→ **WHAT TO WORK ON**:
An exact reprint of the data below is required, line for line.

→ **MATERIAL PROVIDED**:
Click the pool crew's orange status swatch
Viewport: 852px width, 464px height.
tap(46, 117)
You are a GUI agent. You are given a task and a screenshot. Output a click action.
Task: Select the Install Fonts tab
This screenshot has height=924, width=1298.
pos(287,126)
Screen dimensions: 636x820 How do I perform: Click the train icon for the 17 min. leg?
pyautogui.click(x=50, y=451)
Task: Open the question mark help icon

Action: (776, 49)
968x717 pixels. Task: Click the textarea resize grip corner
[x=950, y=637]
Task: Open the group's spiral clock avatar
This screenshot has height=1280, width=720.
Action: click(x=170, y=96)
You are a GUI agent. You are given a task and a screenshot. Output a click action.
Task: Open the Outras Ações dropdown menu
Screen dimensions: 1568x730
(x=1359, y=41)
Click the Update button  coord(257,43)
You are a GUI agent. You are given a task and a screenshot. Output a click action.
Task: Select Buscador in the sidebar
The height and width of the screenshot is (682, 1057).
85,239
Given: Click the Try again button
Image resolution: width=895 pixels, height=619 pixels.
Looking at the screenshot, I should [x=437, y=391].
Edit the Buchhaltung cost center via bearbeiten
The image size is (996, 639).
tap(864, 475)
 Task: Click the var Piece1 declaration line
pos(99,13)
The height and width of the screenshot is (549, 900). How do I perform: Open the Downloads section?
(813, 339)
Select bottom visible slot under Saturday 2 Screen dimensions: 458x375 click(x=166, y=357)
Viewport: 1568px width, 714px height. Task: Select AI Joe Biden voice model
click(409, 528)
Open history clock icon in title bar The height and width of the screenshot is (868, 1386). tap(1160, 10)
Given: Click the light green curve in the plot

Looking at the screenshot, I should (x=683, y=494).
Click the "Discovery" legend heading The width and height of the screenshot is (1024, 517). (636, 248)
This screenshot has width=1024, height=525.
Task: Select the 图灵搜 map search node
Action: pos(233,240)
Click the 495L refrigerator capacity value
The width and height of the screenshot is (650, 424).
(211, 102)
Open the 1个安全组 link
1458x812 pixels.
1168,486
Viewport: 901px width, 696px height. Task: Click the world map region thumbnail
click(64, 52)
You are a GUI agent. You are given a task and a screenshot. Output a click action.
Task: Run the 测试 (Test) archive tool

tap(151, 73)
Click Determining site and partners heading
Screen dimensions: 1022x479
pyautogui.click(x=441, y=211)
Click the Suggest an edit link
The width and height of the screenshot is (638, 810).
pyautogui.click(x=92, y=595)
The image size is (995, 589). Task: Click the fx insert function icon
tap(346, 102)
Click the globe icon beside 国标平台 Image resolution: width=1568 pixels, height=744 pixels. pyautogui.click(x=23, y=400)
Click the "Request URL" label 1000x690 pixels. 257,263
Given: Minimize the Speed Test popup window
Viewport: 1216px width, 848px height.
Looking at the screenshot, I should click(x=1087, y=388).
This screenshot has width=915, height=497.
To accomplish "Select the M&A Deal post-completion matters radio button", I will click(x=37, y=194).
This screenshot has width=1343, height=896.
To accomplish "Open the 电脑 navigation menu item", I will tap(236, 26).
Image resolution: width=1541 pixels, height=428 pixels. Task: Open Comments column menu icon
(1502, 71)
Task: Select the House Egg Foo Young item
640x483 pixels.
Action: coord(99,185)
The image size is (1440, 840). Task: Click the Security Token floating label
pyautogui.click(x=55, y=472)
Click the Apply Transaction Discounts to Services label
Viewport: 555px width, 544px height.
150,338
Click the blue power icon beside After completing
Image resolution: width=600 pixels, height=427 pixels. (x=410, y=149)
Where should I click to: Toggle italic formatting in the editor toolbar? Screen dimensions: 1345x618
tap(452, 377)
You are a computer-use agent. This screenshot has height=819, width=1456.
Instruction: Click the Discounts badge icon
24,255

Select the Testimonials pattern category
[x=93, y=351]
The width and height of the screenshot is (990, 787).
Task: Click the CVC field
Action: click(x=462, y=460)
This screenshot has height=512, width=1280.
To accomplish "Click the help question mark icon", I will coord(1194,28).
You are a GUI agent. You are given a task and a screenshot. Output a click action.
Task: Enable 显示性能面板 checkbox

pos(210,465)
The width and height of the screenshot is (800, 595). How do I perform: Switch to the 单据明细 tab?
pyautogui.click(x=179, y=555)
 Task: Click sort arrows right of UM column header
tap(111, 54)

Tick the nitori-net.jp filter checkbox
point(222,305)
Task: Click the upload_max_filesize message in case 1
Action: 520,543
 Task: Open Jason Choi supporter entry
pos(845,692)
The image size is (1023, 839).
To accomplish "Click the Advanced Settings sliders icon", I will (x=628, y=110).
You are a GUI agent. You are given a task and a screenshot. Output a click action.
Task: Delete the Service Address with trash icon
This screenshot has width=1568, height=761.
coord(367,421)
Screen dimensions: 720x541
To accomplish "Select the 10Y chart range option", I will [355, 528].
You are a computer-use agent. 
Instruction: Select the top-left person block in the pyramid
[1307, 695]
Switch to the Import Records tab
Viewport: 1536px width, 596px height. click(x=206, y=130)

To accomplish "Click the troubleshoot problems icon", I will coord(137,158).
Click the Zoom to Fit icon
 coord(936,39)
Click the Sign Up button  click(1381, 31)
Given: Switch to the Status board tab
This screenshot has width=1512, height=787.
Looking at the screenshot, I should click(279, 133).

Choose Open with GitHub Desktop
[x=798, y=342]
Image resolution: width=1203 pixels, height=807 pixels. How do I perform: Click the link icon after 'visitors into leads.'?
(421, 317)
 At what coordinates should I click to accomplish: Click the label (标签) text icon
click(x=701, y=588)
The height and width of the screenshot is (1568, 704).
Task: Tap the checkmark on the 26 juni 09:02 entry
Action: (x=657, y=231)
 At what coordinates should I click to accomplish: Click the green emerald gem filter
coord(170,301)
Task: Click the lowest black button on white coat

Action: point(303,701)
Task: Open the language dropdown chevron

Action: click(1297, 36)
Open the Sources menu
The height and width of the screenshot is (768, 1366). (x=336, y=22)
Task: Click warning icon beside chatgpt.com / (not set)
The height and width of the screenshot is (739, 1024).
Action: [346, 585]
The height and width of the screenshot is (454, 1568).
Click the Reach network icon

→ **RESULT OF THIS EXERCISE**:
Click the pool crew's orange status swatch
Viewport: 852px width, 464px height.
tap(46, 117)
You are a GUI agent. You are given a task and a screenshot. Output a click action.
Task: Select the Install Fonts tab
This screenshot has height=924, width=1298.
pos(287,126)
Screen dimensions: 636x820 How do I perform: Click the train icon for the 17 min. leg?
pyautogui.click(x=50, y=451)
Task: Open the question mark help icon

Action: (776, 49)
968x717 pixels. Task: Click the textarea resize grip corner
[x=950, y=637]
Task: Open the group's spiral clock avatar
This screenshot has height=1280, width=720.
Action: click(x=170, y=96)
You are a GUI agent. You are given a task and a screenshot. Output a click action.
Task: Open the Outras Ações dropdown menu
Screen dimensions: 1568x730
(x=1359, y=41)
Click the Update button  coord(257,43)
You are a GUI agent. You are given a task and a screenshot. Output a click action.
Task: Select Buscador in the sidebar
The height and width of the screenshot is (682, 1057).
85,239
Given: Click the Try again button
Image resolution: width=895 pixels, height=619 pixels.
Looking at the screenshot, I should [x=437, y=391].
Edit the Buchhaltung cost center via bearbeiten
The image size is (996, 639).
tap(864, 475)
 Task: Click the var Piece1 declaration line
pos(99,13)
The height and width of the screenshot is (549, 900). How do I perform: Open the Downloads section?
(813, 339)
Select bottom visible slot under Saturday 2 Screen dimensions: 458x375 click(x=166, y=357)
Viewport: 1568px width, 714px height. Task: Select AI Joe Biden voice model
click(409, 528)
Open history clock icon in title bar The height and width of the screenshot is (868, 1386). tap(1160, 10)
Given: Click the light green curve in the plot

Looking at the screenshot, I should (x=683, y=494).
Click the "Discovery" legend heading The width and height of the screenshot is (1024, 517). (636, 248)
This screenshot has width=1024, height=525.
Task: Select the 图灵搜 map search node
Action: pos(233,240)
Click the 495L refrigerator capacity value
The width and height of the screenshot is (650, 424).
(211, 102)
Open the 1个安全组 link
1458x812 pixels.
1168,486
Viewport: 901px width, 696px height. Task: Click the world map region thumbnail
click(64, 52)
You are a GUI agent. You are given a task and a screenshot. Output a click action.
Task: Run the 测试 (Test) archive tool

tap(151, 73)
Click Determining site and partners heading
Screen dimensions: 1022x479
pyautogui.click(x=441, y=211)
Click the Suggest an edit link
The width and height of the screenshot is (638, 810).
pyautogui.click(x=92, y=595)
The image size is (995, 589). Task: Click the fx insert function icon
tap(346, 102)
Click the globe icon beside 国标平台 Image resolution: width=1568 pixels, height=744 pixels. pyautogui.click(x=23, y=400)
Click the "Request URL" label 1000x690 pixels. 257,263
Given: Minimize the Speed Test popup window
Viewport: 1216px width, 848px height.
Looking at the screenshot, I should click(x=1087, y=388).
This screenshot has width=915, height=497.
To accomplish "Select the M&A Deal post-completion matters radio button", I will click(x=37, y=194).
This screenshot has width=1343, height=896.
To accomplish "Open the 电脑 navigation menu item", I will tap(236, 26).
Image resolution: width=1541 pixels, height=428 pixels. Task: Open Comments column menu icon
(1502, 71)
Task: Select the House Egg Foo Young item
640x483 pixels.
Action: coord(99,185)
The image size is (1440, 840). Task: Click the Security Token floating label
pyautogui.click(x=55, y=472)
Click the Apply Transaction Discounts to Services label
Viewport: 555px width, 544px height.
150,338
Click the blue power icon beside After completing
Image resolution: width=600 pixels, height=427 pixels. (x=410, y=149)
Where should I click to: Toggle italic formatting in the editor toolbar? Screen dimensions: 1345x618
tap(452, 377)
You are a computer-use agent. This screenshot has height=819, width=1456.
Instruction: Click the Discounts badge icon
24,255

Select the Testimonials pattern category
[x=93, y=351]
The width and height of the screenshot is (990, 787).
Task: Click the CVC field
Action: click(x=462, y=460)
This screenshot has height=512, width=1280.
To accomplish "Click the help question mark icon", I will coord(1194,28).
You are a GUI agent. You are given a task and a screenshot. Output a click action.
Task: Enable 显示性能面板 checkbox

pos(210,465)
The width and height of the screenshot is (800, 595). How do I perform: Switch to the 单据明细 tab?
pyautogui.click(x=179, y=555)
 Task: Click sort arrows right of UM column header
tap(111, 54)

Tick the nitori-net.jp filter checkbox
point(222,305)
Task: Click the upload_max_filesize message in case 1
Action: 520,543
 Task: Open Jason Choi supporter entry
pos(845,692)
The image size is (1023, 839).
To accomplish "Click the Advanced Settings sliders icon", I will (x=628, y=110).
You are a GUI agent. You are given a task and a screenshot. Output a click action.
Task: Delete the Service Address with trash icon
This screenshot has width=1568, height=761.
coord(367,421)
Screen dimensions: 720x541
To accomplish "Select the 10Y chart range option", I will [355, 528].
You are a computer-use agent. 
Instruction: Select the top-left person block in the pyramid
[1307, 695]
Switch to the Import Records tab
Viewport: 1536px width, 596px height. click(x=206, y=130)

To accomplish "Click the troubleshoot problems icon", I will coord(137,158).
Click the Zoom to Fit icon
 coord(936,39)
Click the Sign Up button  click(1381, 31)
Given: Switch to the Status board tab
This screenshot has width=1512, height=787.
Looking at the screenshot, I should click(279, 133).

Choose Open with GitHub Desktop
[x=798, y=342]
Image resolution: width=1203 pixels, height=807 pixels. How do I perform: Click the link icon after 'visitors into leads.'?
(421, 317)
 At what coordinates should I click to accomplish: Click the label (标签) text icon
click(x=701, y=588)
The height and width of the screenshot is (1568, 704).
Task: Tap the checkmark on the 26 juni 09:02 entry
Action: (x=657, y=231)
 At what coordinates should I click to accomplish: Click the green emerald gem filter
coord(170,301)
Task: Click the lowest black button on white coat

Action: point(303,701)
Task: Open the language dropdown chevron

Action: click(1297, 36)
Open the Sources menu
The height and width of the screenshot is (768, 1366). (x=336, y=22)
Task: Click warning icon beside chatgpt.com / (not set)
The height and width of the screenshot is (739, 1024).
Action: [346, 585]
The height and width of the screenshot is (454, 1568).
Click the Reach network icon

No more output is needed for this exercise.